Desmatamento autorizado
*Maria Dalce Ricas
Em recente decisão, o Tribunal de Justiça de Minas Gerais acatou ação do Ministério Público e suspendeu todos os atos autorizativos da Secretaria de Estado de Meio Ambiente e Desenvolvimento Sustentável (Semad), para supressão de Mata Atlântica e plantio, no município de Jequitinhonha, concedidos à empresa Fazendas Reunidas Viena. Segundo a ação, entre 2009 e 2013, ela desmatou 3.078 hectares (ha) de Mata Atlântica, em estágios médio e avançado de regeneração para plantio de eucalipto.
As autorizações são duplamente ilegais, porque nos estágios de recuperação mencionados só pode haver supressão em situações de utilidade pública ou de interesse social, que não é o caso, e mediante licenciamento. O desmatamento foi autorizado por propriedade e não pelo empreendimento como um todo, caracterizando prática de fragmentar o licenciamento. Esse tipo de ação vem sendo denunciada há tempos pela Associação Mineira de Defesa do Ambiente (Amda) e outras entidades.
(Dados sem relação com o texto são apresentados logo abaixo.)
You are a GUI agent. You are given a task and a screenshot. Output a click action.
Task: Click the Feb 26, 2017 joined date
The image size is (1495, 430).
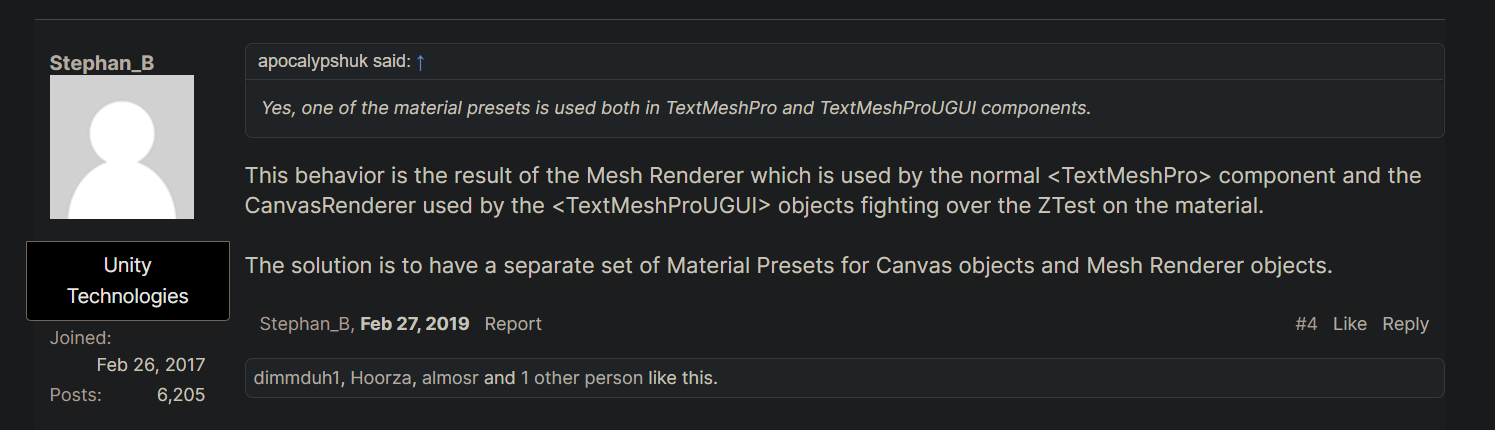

O primeiro grande caso foi o da Fazenda Vitória, com cerca de 4.000 ha, na qual o Instituto Estadual de Florestas (IEF) autorizou plantio de eucalipto na zona de amortecimento do Parque Estadual Serra do Cabral em 2007. Graças à ação do Ministério Público, o plantio foi paralisado, mas a prática permaneceu.
O caso da Fazendas Reunidas Viena compõe o quadro que levou a Fundação SOS Mata Atlântica e o Instituto Nacional de Pesquisas Espaciais a apontarem Minas, pela quarta vez consecutiva, como o estado campeão da derrubada do bioma no país, seguido pela Bahia e o Piauí. Nos últimos três anos, segundo dados do Instituto Estadual de Florestas, entraram em Minas cerca de 740.000 m³ de carvão provenientes da derrubada da Mata Atlântica da Serra Vermelha do estado. O pior disso tudo é perceber que o Governo de Minas parece não se importar com o desonroso título, já que nesse período nada fez para mudar a situação.
Nesse cenário, a Semad aparece frente à sociedade como responsável, o que em parte é verdade, já que cabe a ela a responsabilidade direta pela proteção da Mata Atlântica em Minas.
Mas é preciso ainda olhar além. Proteger a Mata Atlântica e paralisar o desmatamento, diante de tanta área já desmatada, são ações previstas na política do Governo de Minas, ou a postura da Semad reflete orientação ou, no mínimo, descaso do Palácio Tiradentes? No jogo de cartas do poder, quem tem "ases e reis", a Semad ou a Secretaria de Estado de Agricultura, Pecuária e Abastecimento?